== What you should do ==
Exactly as they stand, write out all of the entries again.

== Dataset content ==

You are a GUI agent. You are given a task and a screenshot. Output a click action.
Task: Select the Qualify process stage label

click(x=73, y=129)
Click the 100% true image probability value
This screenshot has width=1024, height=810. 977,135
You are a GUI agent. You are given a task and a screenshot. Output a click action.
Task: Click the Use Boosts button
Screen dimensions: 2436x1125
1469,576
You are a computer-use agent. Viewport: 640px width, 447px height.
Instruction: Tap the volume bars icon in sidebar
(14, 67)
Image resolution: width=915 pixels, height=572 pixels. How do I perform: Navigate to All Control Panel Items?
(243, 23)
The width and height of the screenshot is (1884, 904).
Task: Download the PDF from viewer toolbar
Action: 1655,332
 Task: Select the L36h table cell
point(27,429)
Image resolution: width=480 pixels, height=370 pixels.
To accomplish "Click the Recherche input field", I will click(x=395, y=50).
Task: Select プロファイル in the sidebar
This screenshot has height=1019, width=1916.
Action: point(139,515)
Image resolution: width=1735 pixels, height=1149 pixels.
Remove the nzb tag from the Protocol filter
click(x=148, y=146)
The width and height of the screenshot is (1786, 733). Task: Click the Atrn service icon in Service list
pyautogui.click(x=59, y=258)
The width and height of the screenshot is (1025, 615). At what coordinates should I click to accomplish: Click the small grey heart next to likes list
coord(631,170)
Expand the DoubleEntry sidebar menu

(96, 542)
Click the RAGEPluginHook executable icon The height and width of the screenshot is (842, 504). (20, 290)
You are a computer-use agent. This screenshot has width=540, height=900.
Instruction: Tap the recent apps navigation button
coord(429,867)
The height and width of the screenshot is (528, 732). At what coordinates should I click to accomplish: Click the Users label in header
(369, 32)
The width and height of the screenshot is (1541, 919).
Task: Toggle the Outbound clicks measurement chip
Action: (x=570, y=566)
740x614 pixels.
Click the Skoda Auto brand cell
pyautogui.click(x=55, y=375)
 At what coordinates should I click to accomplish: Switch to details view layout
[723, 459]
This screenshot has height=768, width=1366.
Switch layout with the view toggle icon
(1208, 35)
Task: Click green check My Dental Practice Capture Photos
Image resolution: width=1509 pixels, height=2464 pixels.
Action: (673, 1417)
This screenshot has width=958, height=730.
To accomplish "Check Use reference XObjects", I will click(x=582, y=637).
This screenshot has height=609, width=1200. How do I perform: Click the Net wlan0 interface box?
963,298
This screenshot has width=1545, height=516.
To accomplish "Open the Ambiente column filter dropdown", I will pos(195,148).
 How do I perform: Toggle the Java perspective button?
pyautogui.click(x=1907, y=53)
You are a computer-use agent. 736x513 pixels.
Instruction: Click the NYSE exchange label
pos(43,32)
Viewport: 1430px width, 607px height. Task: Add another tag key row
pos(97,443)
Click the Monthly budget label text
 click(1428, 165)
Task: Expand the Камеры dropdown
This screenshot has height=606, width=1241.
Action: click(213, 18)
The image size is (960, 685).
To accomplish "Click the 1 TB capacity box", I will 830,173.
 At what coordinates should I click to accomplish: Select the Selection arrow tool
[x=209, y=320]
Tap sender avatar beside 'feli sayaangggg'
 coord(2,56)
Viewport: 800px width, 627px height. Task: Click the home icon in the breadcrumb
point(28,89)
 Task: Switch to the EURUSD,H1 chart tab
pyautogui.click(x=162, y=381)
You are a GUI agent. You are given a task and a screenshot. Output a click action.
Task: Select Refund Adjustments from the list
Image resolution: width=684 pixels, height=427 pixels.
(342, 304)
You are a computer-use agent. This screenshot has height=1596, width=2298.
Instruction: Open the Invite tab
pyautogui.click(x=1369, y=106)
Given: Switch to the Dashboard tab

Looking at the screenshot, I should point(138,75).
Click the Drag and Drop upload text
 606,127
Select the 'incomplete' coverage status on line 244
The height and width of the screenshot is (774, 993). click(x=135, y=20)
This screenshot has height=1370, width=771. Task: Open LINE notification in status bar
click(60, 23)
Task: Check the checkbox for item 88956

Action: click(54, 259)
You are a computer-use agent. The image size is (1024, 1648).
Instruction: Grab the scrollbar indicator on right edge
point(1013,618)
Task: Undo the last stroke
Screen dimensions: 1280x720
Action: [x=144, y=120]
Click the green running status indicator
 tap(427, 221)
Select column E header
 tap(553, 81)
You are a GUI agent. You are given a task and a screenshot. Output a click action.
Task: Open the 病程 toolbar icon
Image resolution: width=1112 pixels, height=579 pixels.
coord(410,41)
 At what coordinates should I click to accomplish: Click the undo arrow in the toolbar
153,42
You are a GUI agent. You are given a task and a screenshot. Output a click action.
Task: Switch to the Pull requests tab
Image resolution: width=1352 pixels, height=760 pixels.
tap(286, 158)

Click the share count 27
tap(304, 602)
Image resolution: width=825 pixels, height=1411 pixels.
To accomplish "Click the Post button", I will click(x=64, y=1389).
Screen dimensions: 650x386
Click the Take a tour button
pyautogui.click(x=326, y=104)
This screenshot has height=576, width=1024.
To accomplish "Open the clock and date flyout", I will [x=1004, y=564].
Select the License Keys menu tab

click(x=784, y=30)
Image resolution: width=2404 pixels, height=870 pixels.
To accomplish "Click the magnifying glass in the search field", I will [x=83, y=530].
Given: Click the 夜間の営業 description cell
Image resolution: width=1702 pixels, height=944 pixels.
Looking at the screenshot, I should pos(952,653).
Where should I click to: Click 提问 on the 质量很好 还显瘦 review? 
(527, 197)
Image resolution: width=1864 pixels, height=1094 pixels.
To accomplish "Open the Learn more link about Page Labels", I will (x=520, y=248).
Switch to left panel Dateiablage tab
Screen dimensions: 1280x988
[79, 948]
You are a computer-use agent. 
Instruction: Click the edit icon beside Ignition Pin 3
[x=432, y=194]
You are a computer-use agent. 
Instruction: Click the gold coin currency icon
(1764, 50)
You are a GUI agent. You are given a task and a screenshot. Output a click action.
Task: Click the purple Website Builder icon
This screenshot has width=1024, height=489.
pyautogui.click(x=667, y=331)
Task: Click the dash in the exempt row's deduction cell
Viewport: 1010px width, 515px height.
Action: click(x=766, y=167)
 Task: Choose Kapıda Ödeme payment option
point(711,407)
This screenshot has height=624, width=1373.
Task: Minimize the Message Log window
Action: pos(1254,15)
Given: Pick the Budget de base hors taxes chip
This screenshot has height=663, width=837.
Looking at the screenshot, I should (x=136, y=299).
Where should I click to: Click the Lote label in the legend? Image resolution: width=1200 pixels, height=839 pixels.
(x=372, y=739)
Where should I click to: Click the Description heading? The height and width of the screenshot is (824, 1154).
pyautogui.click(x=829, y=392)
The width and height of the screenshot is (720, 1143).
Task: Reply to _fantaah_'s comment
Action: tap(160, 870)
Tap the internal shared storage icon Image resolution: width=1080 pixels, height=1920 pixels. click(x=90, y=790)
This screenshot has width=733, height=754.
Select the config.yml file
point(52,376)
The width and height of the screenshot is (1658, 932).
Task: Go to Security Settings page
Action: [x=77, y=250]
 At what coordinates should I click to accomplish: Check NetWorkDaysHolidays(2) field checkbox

== Written response ==
You are a GUI agent. You are given a task and a screenshot. Output a click action.
Task: Select the Qualify process stage label

click(x=73, y=129)
Click the 100% true image probability value
This screenshot has width=1024, height=810. 977,135
You are a GUI agent. You are given a task and a screenshot. Output a click action.
Task: Click the Use Boosts button
Screen dimensions: 2436x1125
1469,576
You are a computer-use agent. Viewport: 640px width, 447px height.
Instruction: Tap the volume bars icon in sidebar
(14, 67)
Image resolution: width=915 pixels, height=572 pixels. How do I perform: Navigate to All Control Panel Items?
(243, 23)
The width and height of the screenshot is (1884, 904).
Task: Download the PDF from viewer toolbar
Action: 1655,332
 Task: Select the L36h table cell
point(27,429)
Image resolution: width=480 pixels, height=370 pixels.
To accomplish "Click the Recherche input field", I will click(x=395, y=50).
Task: Select プロファイル in the sidebar
This screenshot has height=1019, width=1916.
Action: point(139,515)
Image resolution: width=1735 pixels, height=1149 pixels.
Remove the nzb tag from the Protocol filter
click(x=148, y=146)
The width and height of the screenshot is (1786, 733). Task: Click the Atrn service icon in Service list
pyautogui.click(x=59, y=258)
The width and height of the screenshot is (1025, 615). At what coordinates should I click to accomplish: Click the small grey heart next to likes list
coord(631,170)
Expand the DoubleEntry sidebar menu

(96, 542)
Click the RAGEPluginHook executable icon The height and width of the screenshot is (842, 504). (20, 290)
You are a computer-use agent. This screenshot has width=540, height=900.
Instruction: Tap the recent apps navigation button
coord(429,867)
The height and width of the screenshot is (528, 732). At what coordinates should I click to accomplish: Click the Users label in header
(369, 32)
The width and height of the screenshot is (1541, 919).
Task: Toggle the Outbound clicks measurement chip
Action: (x=570, y=566)
740x614 pixels.
Click the Skoda Auto brand cell
pyautogui.click(x=55, y=375)
 At what coordinates should I click to accomplish: Switch to details view layout
[723, 459]
This screenshot has height=768, width=1366.
Switch layout with the view toggle icon
(1208, 35)
Task: Click green check My Dental Practice Capture Photos
Image resolution: width=1509 pixels, height=2464 pixels.
Action: (673, 1417)
This screenshot has width=958, height=730.
To accomplish "Check Use reference XObjects", I will click(x=582, y=637).
This screenshot has height=609, width=1200. How do I perform: Click the Net wlan0 interface box?
963,298
This screenshot has width=1545, height=516.
To accomplish "Open the Ambiente column filter dropdown", I will pos(195,148).
 How do I perform: Toggle the Java perspective button?
pyautogui.click(x=1907, y=53)
You are a computer-use agent. 736x513 pixels.
Instruction: Click the NYSE exchange label
pos(43,32)
Viewport: 1430px width, 607px height. Task: Add another tag key row
pos(97,443)
Click the Monthly budget label text
 click(1428, 165)
Task: Expand the Камеры dropdown
This screenshot has height=606, width=1241.
Action: click(213, 18)
The image size is (960, 685).
To accomplish "Click the 1 TB capacity box", I will 830,173.
 At what coordinates should I click to accomplish: Select the Selection arrow tool
[x=209, y=320]
Tap sender avatar beside 'feli sayaangggg'
 coord(2,56)
Viewport: 800px width, 627px height. Task: Click the home icon in the breadcrumb
point(28,89)
 Task: Switch to the EURUSD,H1 chart tab
pyautogui.click(x=162, y=381)
You are a GUI agent. You are given a task and a screenshot. Output a click action.
Task: Select Refund Adjustments from the list
Image resolution: width=684 pixels, height=427 pixels.
(342, 304)
You are a computer-use agent. This screenshot has height=1596, width=2298.
Instruction: Open the Invite tab
pyautogui.click(x=1369, y=106)
Given: Switch to the Dashboard tab

Looking at the screenshot, I should point(138,75).
Click the Drag and Drop upload text
 606,127
Select the 'incomplete' coverage status on line 244
The height and width of the screenshot is (774, 993). click(x=135, y=20)
This screenshot has height=1370, width=771. Task: Open LINE notification in status bar
click(60, 23)
Task: Check the checkbox for item 88956

Action: click(54, 259)
You are a computer-use agent. The image size is (1024, 1648).
Instruction: Grab the scrollbar indicator on right edge
point(1013,618)
Task: Undo the last stroke
Screen dimensions: 1280x720
Action: [x=144, y=120]
Click the green running status indicator
 tap(427, 221)
Select column E header
 tap(553, 81)
You are a GUI agent. You are given a task and a screenshot. Output a click action.
Task: Open the 病程 toolbar icon
Image resolution: width=1112 pixels, height=579 pixels.
coord(410,41)
 At what coordinates should I click to accomplish: Click the undo arrow in the toolbar
153,42
You are a GUI agent. You are given a task and a screenshot. Output a click action.
Task: Switch to the Pull requests tab
Image resolution: width=1352 pixels, height=760 pixels.
tap(286, 158)

Click the share count 27
tap(304, 602)
Image resolution: width=825 pixels, height=1411 pixels.
To accomplish "Click the Post button", I will click(x=64, y=1389).
Screen dimensions: 650x386
Click the Take a tour button
pyautogui.click(x=326, y=104)
This screenshot has height=576, width=1024.
To accomplish "Open the clock and date flyout", I will [x=1004, y=564].
Select the License Keys menu tab

click(x=784, y=30)
Image resolution: width=2404 pixels, height=870 pixels.
To accomplish "Click the magnifying glass in the search field", I will [x=83, y=530].
Given: Click the 夜間の営業 description cell
Image resolution: width=1702 pixels, height=944 pixels.
Looking at the screenshot, I should pos(952,653).
Where should I click to: Click 提问 on the 质量很好 还显瘦 review? 
(527, 197)
Image resolution: width=1864 pixels, height=1094 pixels.
To accomplish "Open the Learn more link about Page Labels", I will (x=520, y=248).
Switch to left panel Dateiablage tab
Screen dimensions: 1280x988
[79, 948]
You are a computer-use agent. 
Instruction: Click the edit icon beside Ignition Pin 3
[x=432, y=194]
You are a computer-use agent. 
Instruction: Click the gold coin currency icon
(1764, 50)
You are a GUI agent. You are given a task and a screenshot. Output a click action.
Task: Click the purple Website Builder icon
This screenshot has width=1024, height=489.
pyautogui.click(x=667, y=331)
Task: Click the dash in the exempt row's deduction cell
Viewport: 1010px width, 515px height.
Action: click(x=766, y=167)
 Task: Choose Kapıda Ödeme payment option
point(711,407)
This screenshot has height=624, width=1373.
Task: Minimize the Message Log window
Action: pos(1254,15)
Given: Pick the Budget de base hors taxes chip
This screenshot has height=663, width=837.
Looking at the screenshot, I should (x=136, y=299).
Where should I click to: Click the Lote label in the legend? Image resolution: width=1200 pixels, height=839 pixels.
(x=372, y=739)
Where should I click to: Click the Description heading? The height and width of the screenshot is (824, 1154).
pyautogui.click(x=829, y=392)
The width and height of the screenshot is (720, 1143).
Task: Reply to _fantaah_'s comment
Action: tap(160, 870)
Tap the internal shared storage icon Image resolution: width=1080 pixels, height=1920 pixels. click(x=90, y=790)
This screenshot has width=733, height=754.
Select the config.yml file
point(52,376)
The width and height of the screenshot is (1658, 932).
Task: Go to Security Settings page
Action: [x=77, y=250]
 At what coordinates should I click to accomplish: Check NetWorkDaysHolidays(2) field checkbox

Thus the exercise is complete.